Garden On, Vashon
Gardening, cooking, building, designing, dreaming…
Gardening, cooking, building, designing, dreaming…
I’ve just returned from Sacramento, California, where the temps have climbed to the mid-60s but the many of the fields north of the city are still flooded with El Nino rain. Unlike, I suppose, many a winter, our season is just as far along as theirs: the winter primroses in containers have yet to be replaced with tulips or daffodils, and the fruit trees such as pear or cherry are just starting to bloom.
Creeping rosemary seemed planted in every container, parking strip, and drainage-pond verge. I’ve never thought of it as a landscaping plant en masse, but it looked great in long swaths on a bank, blooming its ghostly blue in the late winter sun. Unlike the pencil-thin junipers and Russian Olive trees planted everywhere to evoke Tuscany and the Mediterranean, creeping rosemary does just fine in the Puget Sound, provided it has excellent drainage. I once grew it in a sand-filled trench.
Speaking of things Tuscany, the truly fun discovery of the trip were the proliferation of Olive Oil stores—at least three just in the “town centre” I was hoteling in. Sis and I were snagged in a “WeOlive” boutique, where the fat, affable proprietor thrust thimble after thimble of oils and vinegars at us. Who knew black cherries could make such a sweet balsamico? Apparently the olive growers of California have joined cooperatively and created oil boutiques modeled after wine tasting cellars. Their price of $1/ounce for their bulk oils or vinegars may SEEM cheap (who can’t afford $1 per?), but I saw later at our local grocery that a good balsamic vinegar can be had for .50¢/ounce. But the experience of standing there guzzling and comparing the good stuff? Priceless.
I was pulled yet again toward the seed racks in True Value today: the Ed Hume racks seem particularly well-stocked with new varieties, as if they hope for a repeat of last year’s run on vegie seeds. I’ve been curious to see whether the price is better from the seed catalog, or if stores mark up the prices on the seed racks. Apparently not, at least for Territorial Seed Company: prices are the same whether you buy straight from the catalog or off the seed rack. Your selection is about 100% larger in the catalog, though, and it comes with more information. So if you DO buy off the rack, do pick up a catalog if for the growing information alone.

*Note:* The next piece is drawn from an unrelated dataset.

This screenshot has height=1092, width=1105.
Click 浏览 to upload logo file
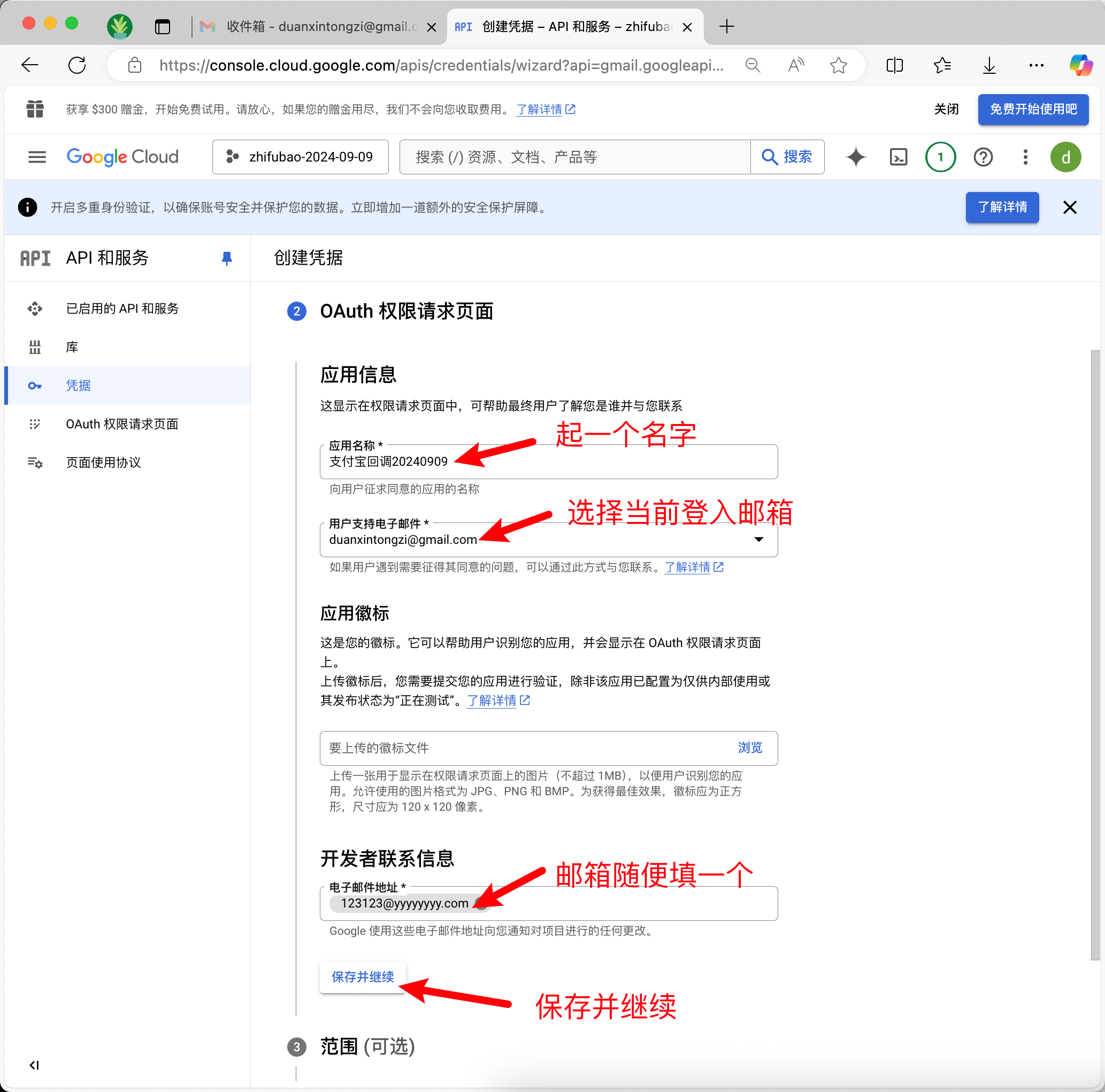(x=749, y=747)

Since we seem to be further along toward spring than the calendar suggests, this is a good time to clean up the garden and to divide or transplant perennials. You can trim the winter-kill of perennials back to their crowns, and with a sharp snips you can “de-dead-leaf” plants that look tatty, like lady’s mantle or bergenia. The grasses—all except the razor-sharp ones—you can comb with your fingers to pull out dead blades and bent stalks.
I usually move shasta daisies in March, but as long as your soil is not water-logged, moving them now assures them enough spring rain to establish new roots. Other plants to divide and/or transplant include the summer bloomers like rudbeckia, echinacea, dierama (‘angel’s fishing rod’), epimedium, daylilies, catmint, sedums, agastache, alchemilla (‘lady’s mantle’), and asters. When opening the earth for these, loosen the soil with a handful of compost or aged leaf mould: this will feed the plant, as well as provide good drainage should our early spring do an about-face.